Attentive and non-attentive perception of familiar and unfamiliar vowels

Deguchi, C. 1 , Besson, M. 2 , Boureux, M. 1 , Sarlo, M. 1 & Colombo, L. 1

1 Dipartimento di Psicologia Generale, Padova University, Padova, Italy
2 Institut de Neurosciences Cognitives de la Méditerranée, CNRS, Marseille, France

We investigated attentive and non-attentive auditory processing of familiar and unfamiliar vowels in Italian native speakers using the Event-related potentials (ERPs). An auditory odd-ball sequence including 4 vowels (/u/ as standard, and /o/, /y/ and /ø/ as deviants), each spoken by different speakers, was presented, while participants watched a silent movie (Passive condition) and discriminated deviant vowels (Active condition). Importantly, /u/ and /o/ belong to the phonemic inventory of Italian, and are phonologically distinctive, while /y/ and /ø/ exist only as dialectal allophones. In the F1-F2 acoustic space, the deviant vowels differed from the standard in different dimensions; F1 for /o/, F2 for /y/ and both F1/F2 for /ø/. Previous studies showed that the mismatch negativity (MMN) indexes pre-attentive categorization of vowels based on long-term memory traces for the native phonemes (Näätänen et al., 1997; Deguchi et al., 2010).

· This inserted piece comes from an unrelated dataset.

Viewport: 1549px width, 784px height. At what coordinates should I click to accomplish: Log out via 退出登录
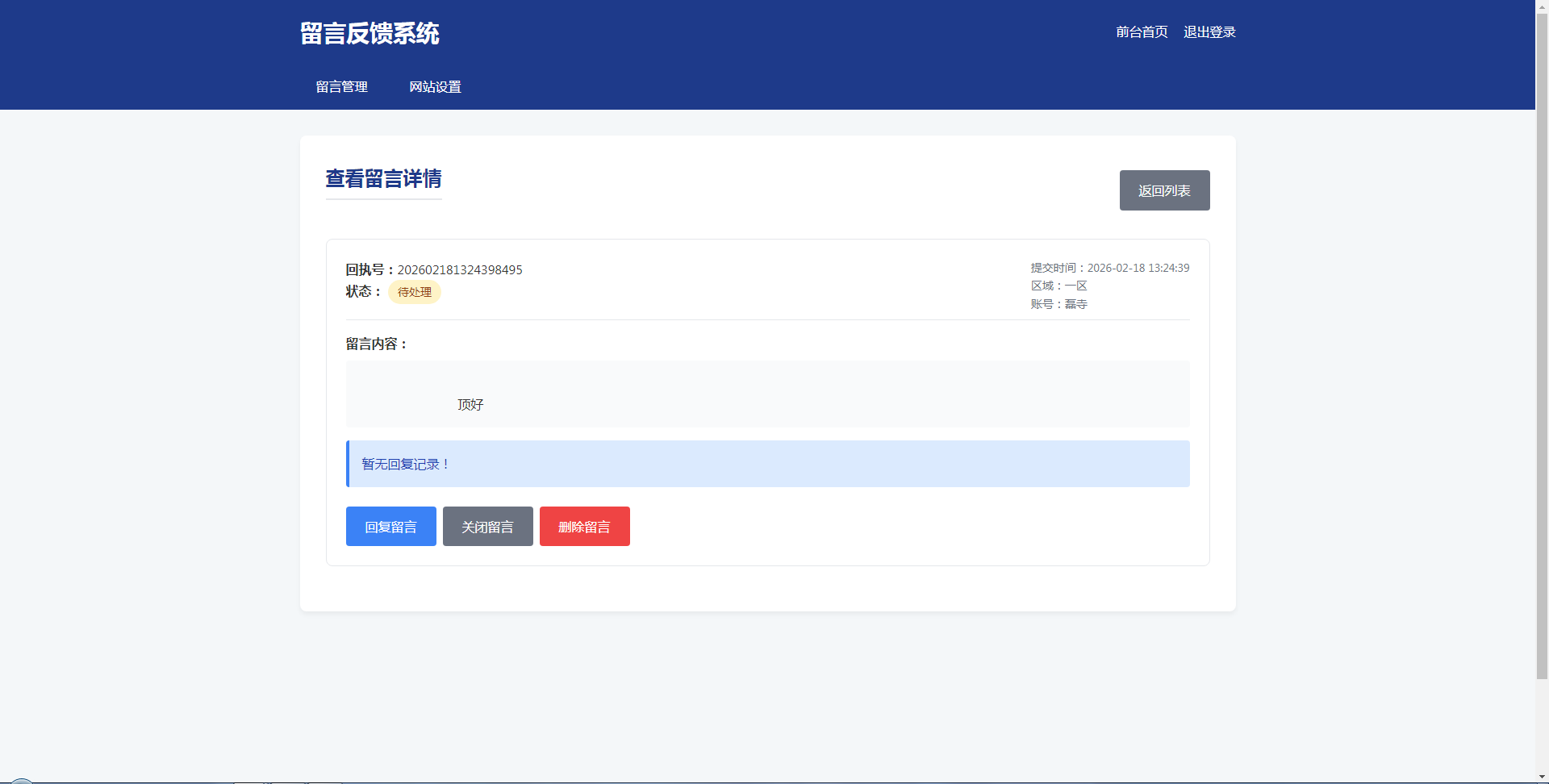[1209, 32]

We were interested in investigating if the patterns of components elicited by familiar and unfamiliar vowels, in the passive condition, or under attentional focus in the active discrimination task, differ, and how (Sussman et al., 2004).
Results showed no clear MMN, but in the Passive condition the P3a and RON were elicited by unfamiliar vowels (/y/ and /ø/) reflecting involuntary attention switch (Escera et al., 2000). In the Active condition, discrimination accuracy was higher for /ø/ than the other deviants showing contribution of both acoustic dimensions (F1 and F2). The N2, P3 and N4 components differed in amplitude and latency between vowels reflecting complex interactions between the native phonemic inventory and perceptual discriminability of speech sounds. Overall results suggest that the sequence of familiar and unfamiliar vowels including acoustically variable tokens did not induce automatic linguistic-mode categorization, but unfamiliar vowels evoked novelty effect requiring additional resources and different cognitive processes compared with familiar vowels.